Starting with the first line of the listing, quote each line exactly until and including the one with "Click the red thumbs down in third row", leaving pictures out.
····················
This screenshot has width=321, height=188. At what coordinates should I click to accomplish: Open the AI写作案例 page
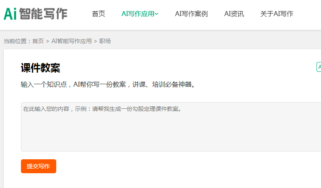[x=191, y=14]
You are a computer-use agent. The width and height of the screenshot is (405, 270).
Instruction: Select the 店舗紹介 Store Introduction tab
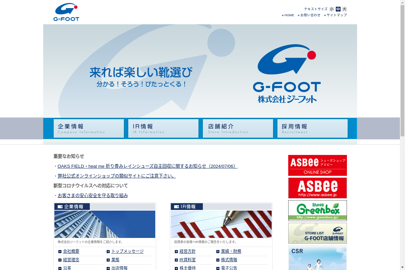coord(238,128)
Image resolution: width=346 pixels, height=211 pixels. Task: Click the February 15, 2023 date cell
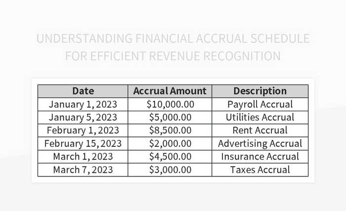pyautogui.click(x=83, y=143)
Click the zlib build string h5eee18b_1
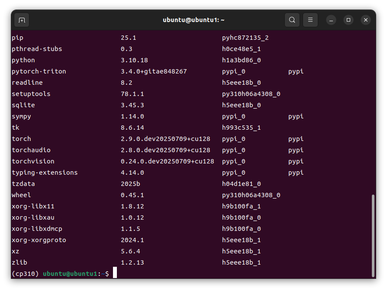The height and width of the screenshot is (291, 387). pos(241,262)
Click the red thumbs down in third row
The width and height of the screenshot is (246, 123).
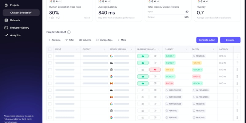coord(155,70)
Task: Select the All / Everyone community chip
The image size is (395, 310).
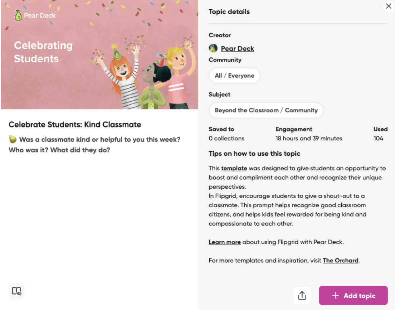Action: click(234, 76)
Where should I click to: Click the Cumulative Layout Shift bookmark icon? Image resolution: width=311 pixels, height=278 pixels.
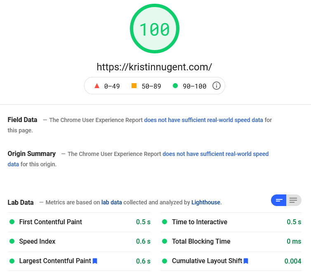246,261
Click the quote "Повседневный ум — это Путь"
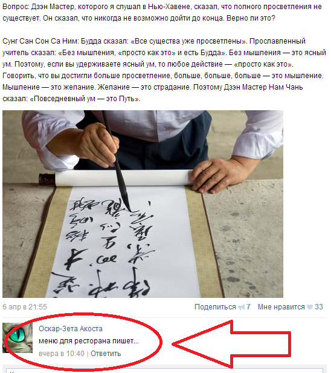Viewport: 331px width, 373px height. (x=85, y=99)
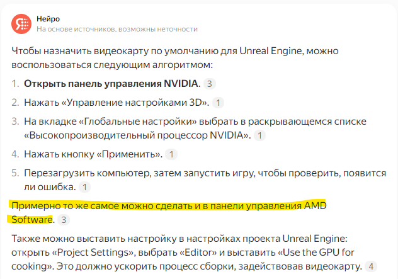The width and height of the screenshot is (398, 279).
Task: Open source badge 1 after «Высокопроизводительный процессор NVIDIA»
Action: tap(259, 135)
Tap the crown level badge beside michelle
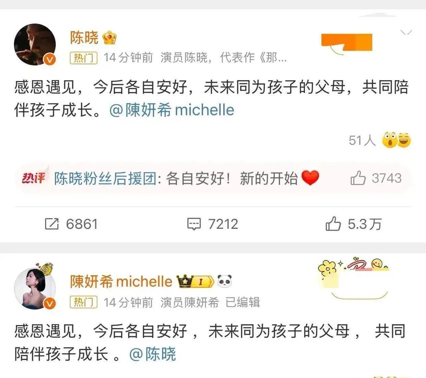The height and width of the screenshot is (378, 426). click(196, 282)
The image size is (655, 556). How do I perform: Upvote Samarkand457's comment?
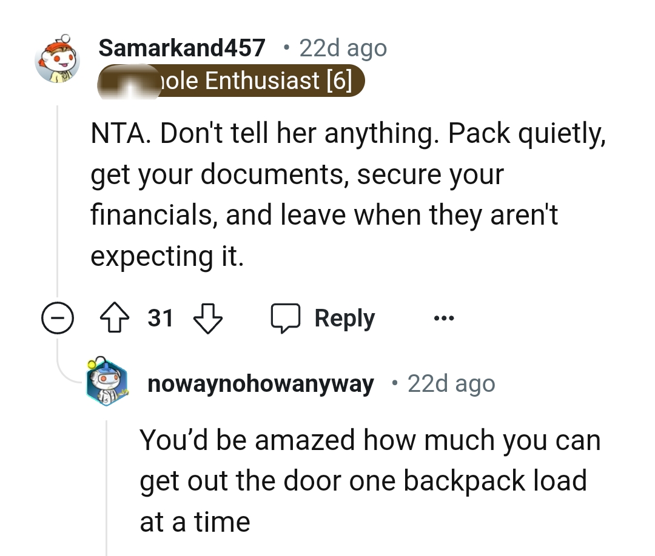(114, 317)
····················
## Answer area
This screenshot has width=321, height=188. At what coordinates should I click to accomplish: Open the AI写作案例 page
[x=191, y=14]
You are a computer-use agent. The width and height of the screenshot is (405, 270).
Instruction: Select the 店舗紹介 Store Introduction tab
coord(238,128)
Image resolution: width=346 pixels, height=211 pixels. Task: Click the February 15, 2023 date cell
pyautogui.click(x=83, y=143)
Click the zlib build string h5eee18b_1
The height and width of the screenshot is (291, 387). pos(241,262)
Click the red thumbs down in third row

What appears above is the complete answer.